_Task item_: Search the material for the string "Click", then show every line where it turns up.

- Opening Delimiter -

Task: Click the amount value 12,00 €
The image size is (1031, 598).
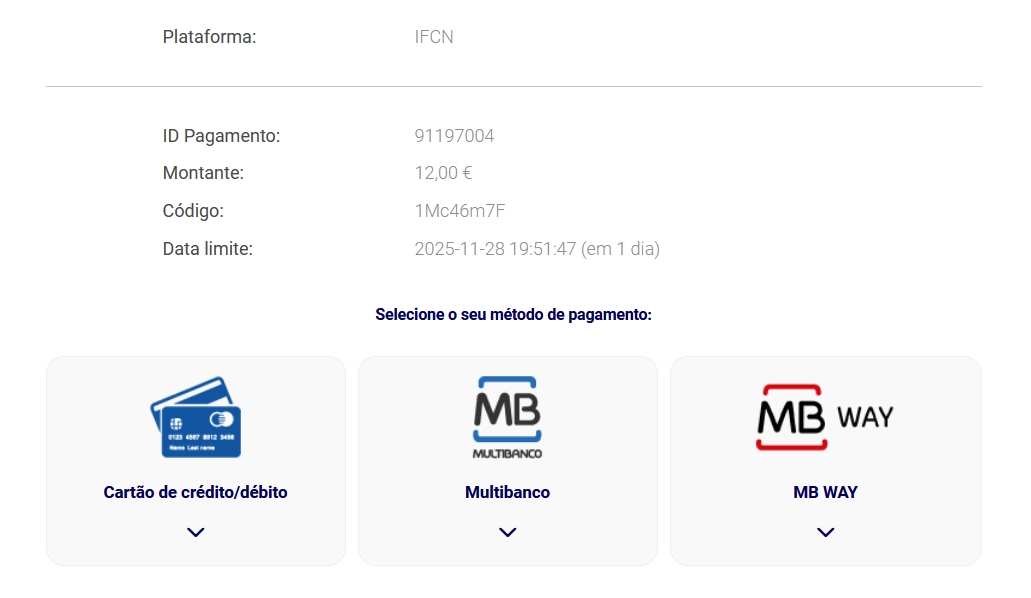Action: [443, 173]
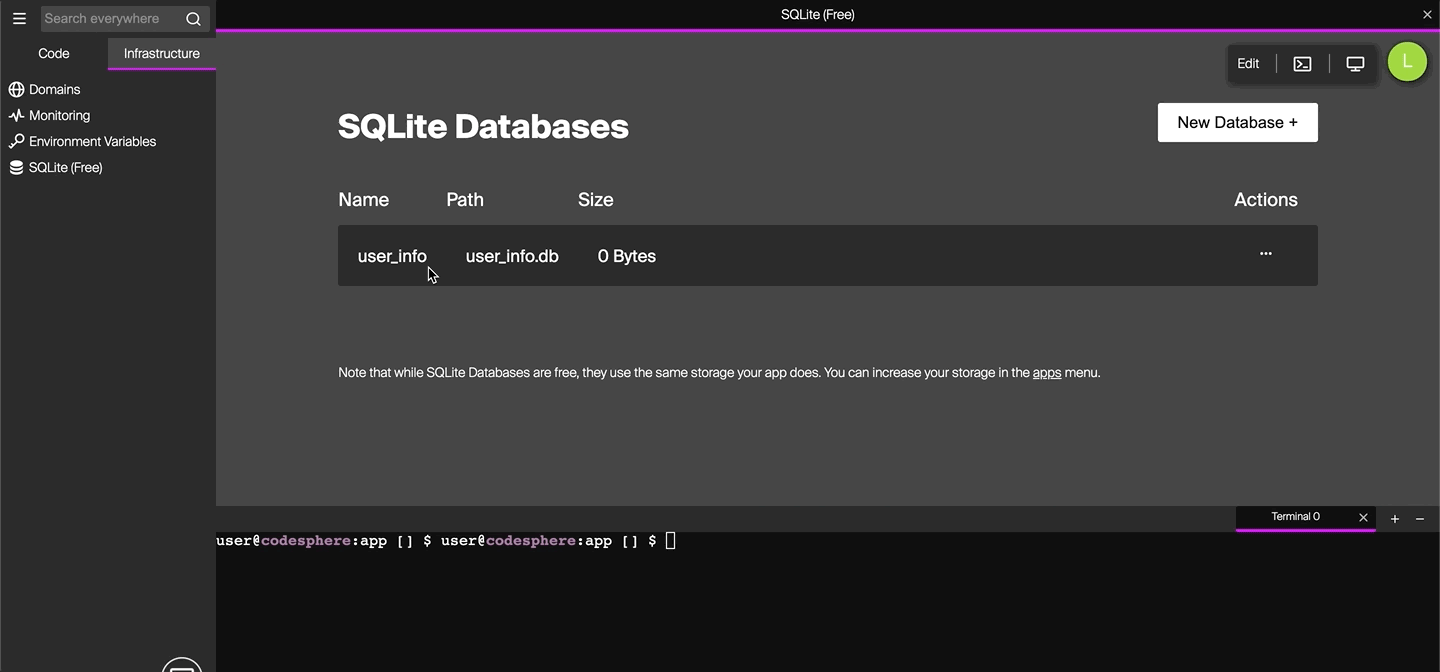
Task: Add a new terminal with plus icon
Action: coord(1395,518)
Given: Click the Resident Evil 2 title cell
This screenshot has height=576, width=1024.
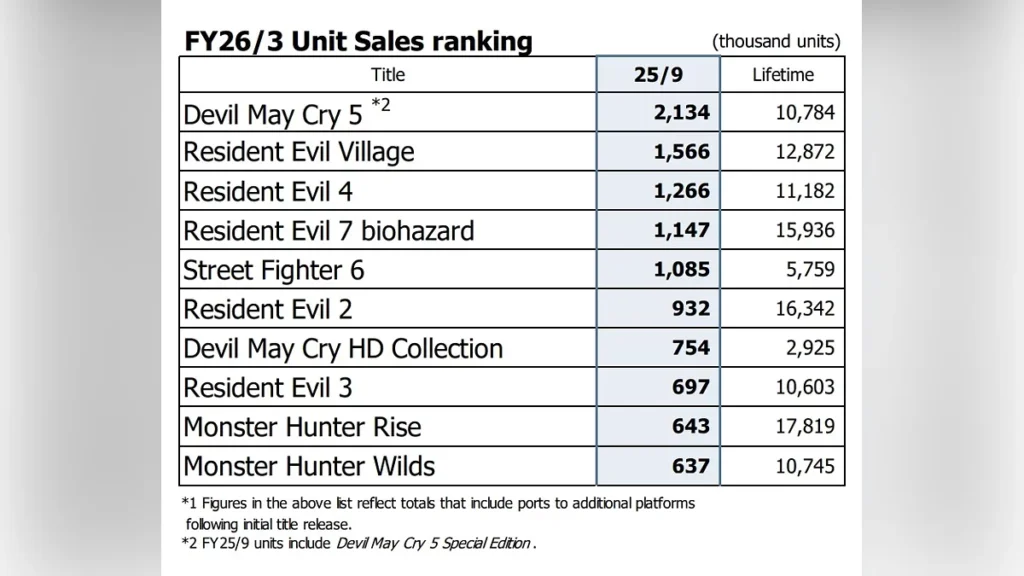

- Closing Delimiter -

_Reply_:
Task: Click the amount value 12,00 €
Given: Click the Resident Evil 2 title cell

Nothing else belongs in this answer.